When I was younger, someone told me we are separated from everyone by only three degrees. I felt oddly excited about this. Every time there was a person in the public sphere I was taken by, I would hope I knew them in the third degree at least. Writers, often. One day, A told me her brother’s friend had a book coming out, which allowed me to remember that pleasure again for a little while. It isn’t often you can say you know a writer, in some roundabout way even.
Set in the final days of Sri Lanka’s civil war, Anuk Arudpragasam’s debut novel The Story of a Brief Marriage opens to us a world of suffering so unbearable it will leave us gasping for breath. The novel follows a young man named Dinesh, who exists in a camp – because live wouldn’t be the verb to describe what he was doing, the involuntary way in which his body performed its functions. He is one of the few young men around, the others either dead or missing. One day, an old man approaches him with a proposal that might come across as incongruous. But trauma alters perspectives. Marry my daughter, he says. Married women may be safer, he reasons, from those who think sexual exploits and war are bedmates; a married man might be able to spend his time without having to fight for the movement. These are the hopes of a people who don’t have much else to lose, and so a ceremony is performed in front of an image of the goddess of wealth. Dinesh and Ganga are now married.
The story takes place in a day, though it occasionally allows for reminiscing, when Dinesh realizes he too has memories, and a life he left behind, that was so different he doesn’t understand it anymore. People, he thinks, were always busy coming and going, waiting, carrying things in their hands, talking. What did they speak about, where were they going or coming from, what did they buy? In the camp though, everyone is mostly silent, except for the wails and cries.
Every character seems to have accepted the inevitability of their situation, in the process they lose something that marks them as human.

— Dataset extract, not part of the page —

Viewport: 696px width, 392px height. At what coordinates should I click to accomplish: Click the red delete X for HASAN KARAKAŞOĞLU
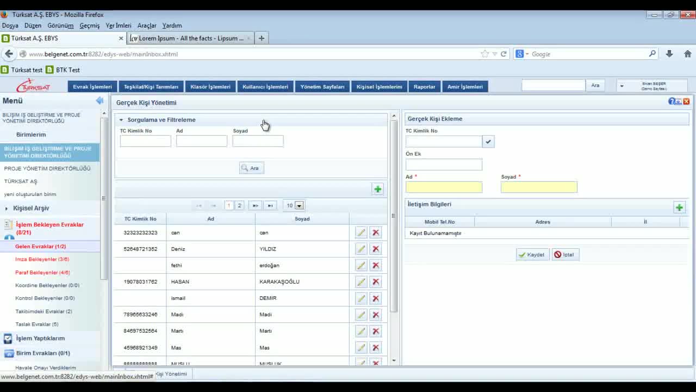coord(375,281)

Feelings, the novel appears to say, are for those who exert some semblance of control over their lives. For the rest, life could be a number of days until they are no longer alive.
There might be numerous accounts of the tragedy that visited innocent people over the years, but I will remember this book for the language that somehow sounded beautiful, even when describing grotesque events, as though the author was trying to transpose the song-like quality of Srilankan Tamil on to his English novel.
Time freezes within these pages. In taking a small moment in history and examining it delicately, we are forever trapped in that moment. It is the silent scream that has no beginning or end. You can look away, you can stop reading, but you can’t escape the shrapnel, shit and blood that follow you in your dreams. For a novel that revels in its details, like the cleaving of grains of rice in one’s mouth or the dirt accumulated in the hair from months of not washing, the end arrives abruptly. Maybe we needed more time to accept the end, in spite of the title telling us this was going to be a brief marriage. Or maybe it bothers us more because as strangers who have just been married, Dinesh and Ganga experience much of the same emotions that similar couples elsewhere experience under different circumstances, and we want the odds to be in their favour.